DispositionAppeal allowed
Cases ReferredSukhendu Bikash v. Srish Chandra
Excerpt:
- .....held that the application must be dismissed on the ground that the board had no jurisdiction. the learned judge has remarked that the decision in the case of 'sukhendu bikash v. srish chandra', 52 cwn 612, has no application to the case.4. how the learned judge was able to say this is beyond my comprehension. the latter case was, it is true, one which arose in revision of a district judge's order under section 40 a of the act, whereas the earlier case of akram, j. arose, like the present one, out of an application under section 37 a (8) of the act. nevertheless the substantial point in issue in both the cases is the same, -- the jurisdiction of the board to make an award in the case where the amount of the original debt is found to have been extinguished by the receipt of the usufruct.....
Judgment:

Roxburgh, J.

1 This is an appeal against a decision of the subordinate Judge of Berhampore reversing a decision of the Munsif, First Court, Berhampore, in a case arising under Section 37 A (8), Bengal Agricultural Debtors Act.

2. The applicant, now appellant, obtained an award in a case where it was held that the debt had been extinguished by long possession of the land given in usufructuary mortgage.

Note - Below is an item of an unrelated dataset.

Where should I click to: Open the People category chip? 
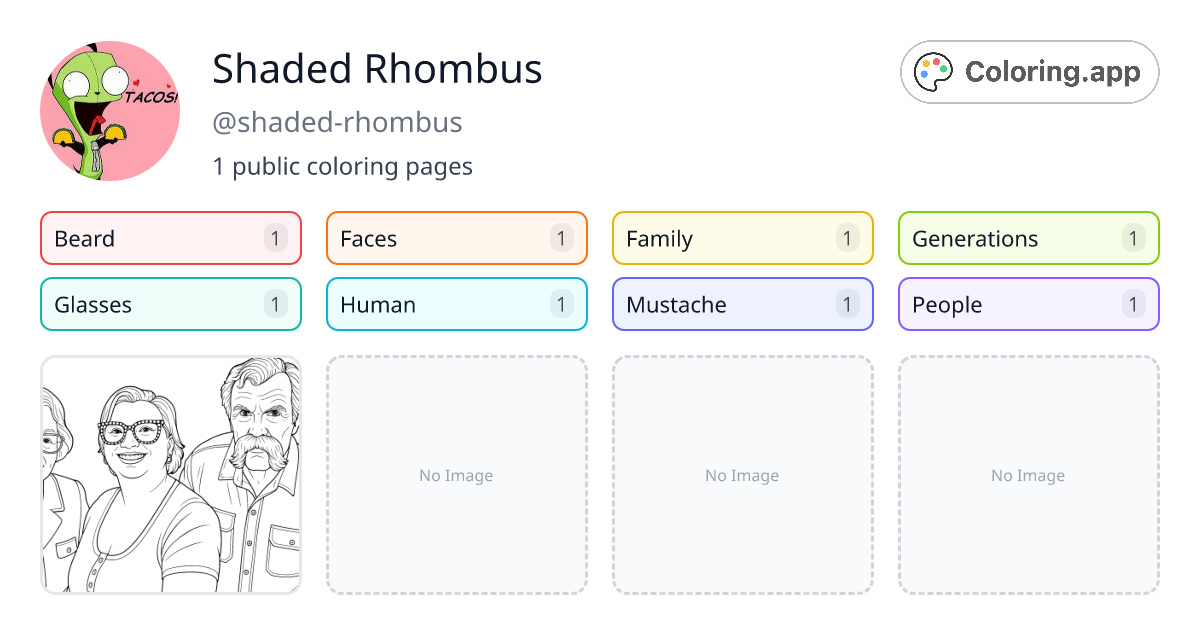coord(1028,304)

The Munsif granted the application & set aside the sale.

3. The lower appellate Court has followed the decision in the case of 'Bonamali Pramanik v. Radhagobinda Ghose', : AIR1947Cal388 , & has held that the application must be dismissed on the ground that the Board had no jurisdiction. The learned Judge has remarked that the decision in the case of 'Sukhendu Bikash v. Srish Chandra', 52 CWN 612, has no application to the case.

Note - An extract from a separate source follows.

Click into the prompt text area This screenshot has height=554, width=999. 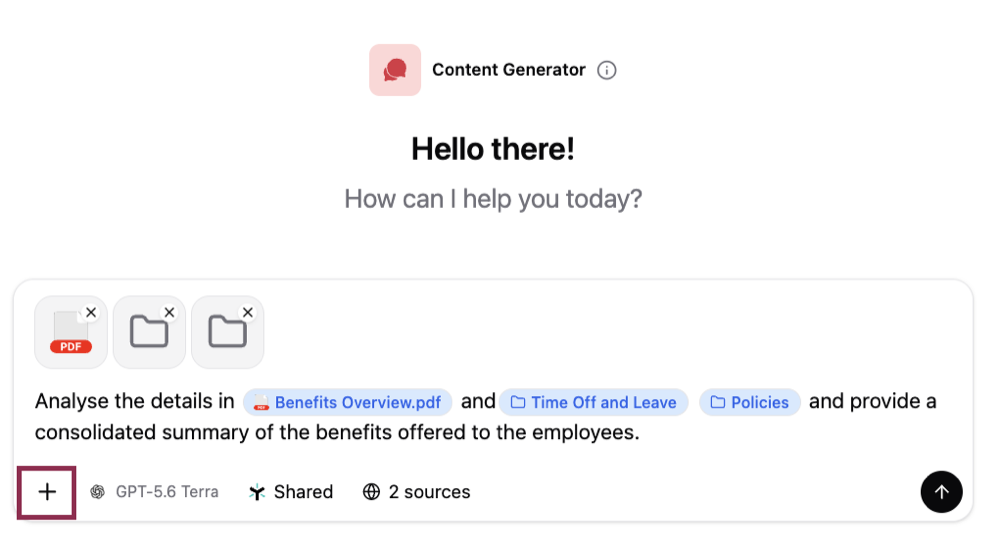click(x=484, y=417)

4. How the learned Judge was able to say this is beyond my comprehension. The latter case was, it is true, one which arose in revision of a District Judge's order under Section 40 A of the Act, whereas the earlier case of Akram, J. arose, like the present one, out of an application under Section 37 A (8) of the Act. Nevertheless the substantial point in issue in both the cases is the same, -- the jurisdiction of the Board to make an award in the case where the amount of the original debt is found to have been extinguished by the receipt of the usufruct of the land. The latter case, which is a decision of the Division Bench explicitly over-rules the decision of Akram, J. Far from that case not having any application to the present case; it is sufficient to dispose of it completely without further argument. If in these circumstances the Board can make an award, then it follows inevitably that the Munsif, to whom the application was made under Section 37 A (8) of the Act on the basis of an award, which must be held to be valid in view of the Bench decision, must set aside the sale & follow the provisions of Sub-section (8)

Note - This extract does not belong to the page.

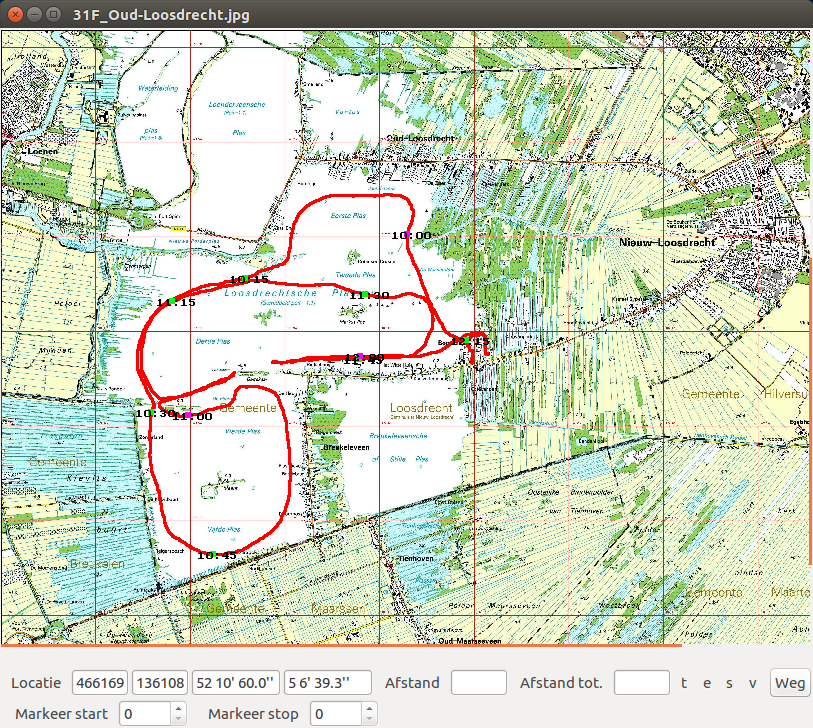Click the 10:45 marker at track bottom
This screenshot has width=813, height=728.
[216, 555]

5. Some reference is made here to the terms of Sub-section (7) which ends with the words:

'After such an award has been made, the applicant shall be deemed to be a debtor.' The learned Judge has also met this point asking rhetorically how can a person be a debtor if there is no debt. The answer, I think, is that it is the normal meaning of use of the word 'deemed', in legislation, that by law something or someone is to be taken to be something or someone which in fact it or he is not. The rhetorical question in fact raises no difficulty. Again Sub-section (7) of Section 37 A is clearly ancillary to Sub-section (5). It begins:'For the purpose of an award made under Sub-section (5) (a) the debt shall be deemed....... '

Thereafter it gives the method of calculating the debt, which method incidentally may obviously in certain cases lead to the debt being ascertained to be zero or a negative amount In other words, the calculation may show that the original debt has been either extinguished, or overpaid. If a valid award can be made under Sub-section (5) where it is known that the debt has been extinguished or overpaid, there is nothing whatever in the terms of Sub-section (7), in my opinion, which will wipe out the effect of such an award for the purposes of Sub-section (8).

6. The result is that this appeal must be allowed. The order of the appeal Court is set aside & that of the trial Court restored.

7. The appellant is entitled to costs throughout. No order is necessary on the application.